Et comme si la comparaison n’était déjà pas suffisamment douloureuse, Toto Wolff est venu ajouter une petite couche. Mercedes a expliqué que laisser Antonelli dépasser Russell permettait d’éviter que les deux pilotes se battent entre eux alors que les Ferrari revenaient derrière.

Russell lui-même, pourtant directement sacrifié par l’ordre, a reconnu après coup qu’Antonelli était devant lui avant la séquence de la VSC et qu’il aurait été absurde de perdre du temps en se battant. Autrement dit : Mercedes savait exactement ce qu’elle voulait faire avant même d’avoir besoin de le faire.

C’est précisément ce qu’Hamilton réclame aujourd’hui à Ferrari. Pas davantage de réunions. Pas davantage de scénarios. Pas un conseil stratégique de l’ONU à chaque fois que deux voitures rouges se retrouvent à trois dixièmes l’une de l’autre.

Une décision.

Ferrari avait pourtant la voiture pour jouer devant

Le plus frustrant pour Hamilton est peut-être là. La SF-26 n’était pas à la dérive. Loin de là.

Le Britannique a lui-même reconnu après l’arrivée que Ferrari possédait une très bonne voiture à Zandvoort, même s’il estime que Mercedes conserve un avantage important en ligne droite. La F1 rapporte qu’il évaluait cet avantage à environ quatre dixièmes sur certaines portions. Ferrari a d’ailleurs terminé quatrième et cinquième dans une course où Norris s’est imposé devant Antonelli et Russell.

Le problème n’était donc pas seulement la performance. C’était son exploitation. Et c’est exactement le genre de détail qui transforme une équipe rapide en candidate au championnat… ou en collectionneuse de « on aurait pu ».

Hamilton ne veut plus collectionner les « on aurait pu »

Son message dépasse d’ailleurs largement la quatrième place de Zandvoort.

Hamilton est désormais à égalité de points avec Russell et à 59 points du leader Kimi Antonelli.

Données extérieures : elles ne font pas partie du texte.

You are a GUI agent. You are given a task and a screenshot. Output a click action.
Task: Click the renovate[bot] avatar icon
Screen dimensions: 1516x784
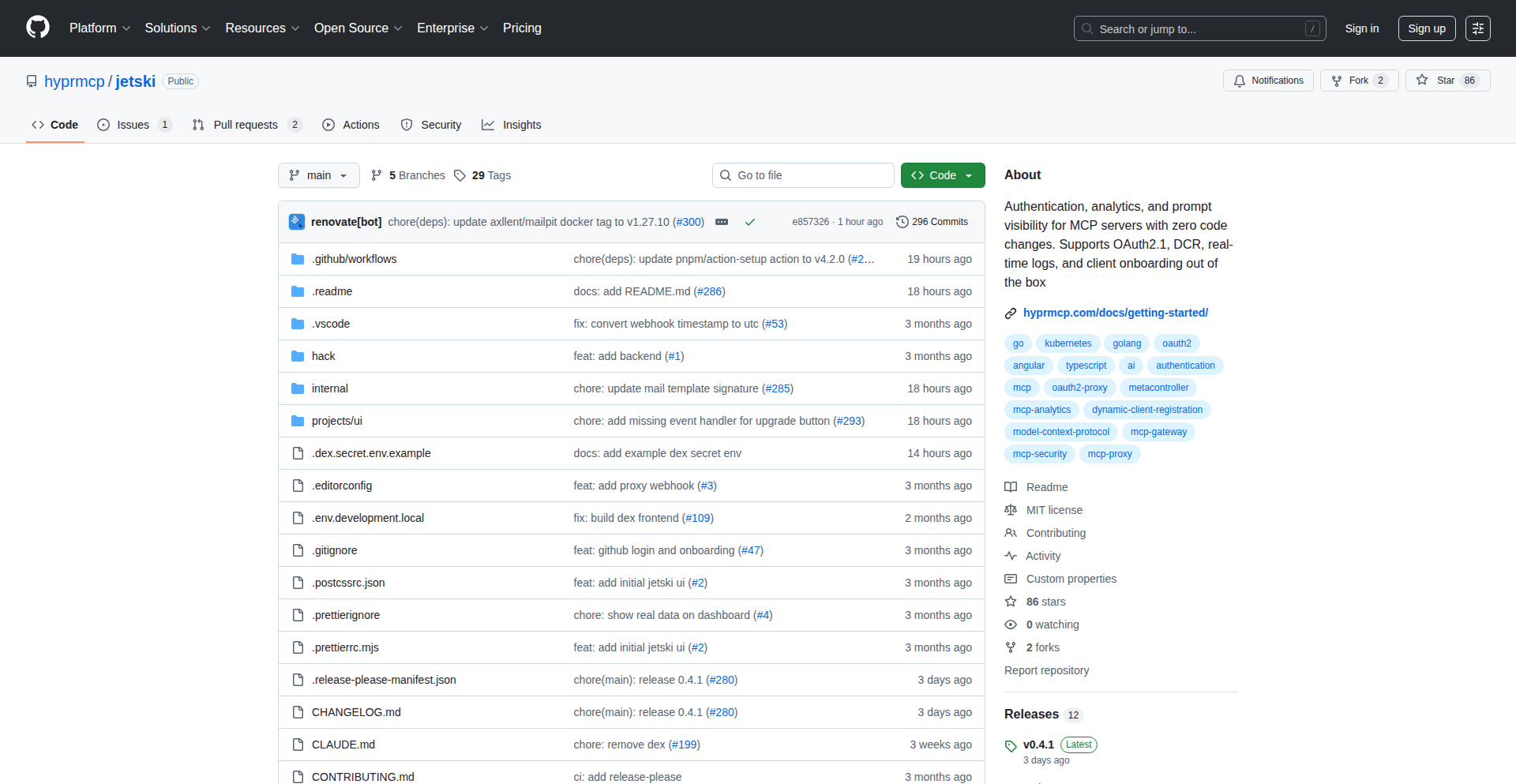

Chaque abandon, pénalité ou décision stratégique hésitante commence donc à peser beaucoup plus lourd qu’en début de saison.

Le Britannique l’a résumé lui-même : pour gagner un championnat, il faut aller chercher chaque point disponible. Et voilà le cœur de sa colère. Hamilton n’est pas arrivé chez Ferrari pour célébrer les quatrièmes places héroïques. Il n’est pas là pour entendre après la course que « le rythme était encourageant ». Il est là pour gagner.

Et quand il voit son ancienne équipe prendre en quelques secondes une décision qui protège ses deux pilotes et lui ferme ensuite la porte du podium, il n’a manifestement aucune envie de sourire poliment.

Et maintenant… Monza

Le timing est savoureux. Ou catastrophique, selon le côté du garage depuis lequel on regarde.

La prochaine manche se disputera à Monza, à domicile pour Ferrari. Hamilton et Leclerc comptent chacun une victoire cette saison, mais la Scuderia attend toujours son premier titre mondial depuis 2008. Autant dire que Zandvoort vient de fournir un excellent sujet de réunion avant le rendez-vous italien.

Hamilton a indiqué vouloir régler cette discussion en interne. Très bien. Mais le message, lui, est déjà public.

Mercedes décide. Mercedes exécute. Mercedes place ses deux voitures sur le podium. Ferrari réfléchit. Et Hamilton termine quatrième. À moins d’une seconde.

Parfois, la stratégie n’a pas besoin d’être mauvaise pour coûter cher.

Il suffit qu’elle arrive un peu trop tard.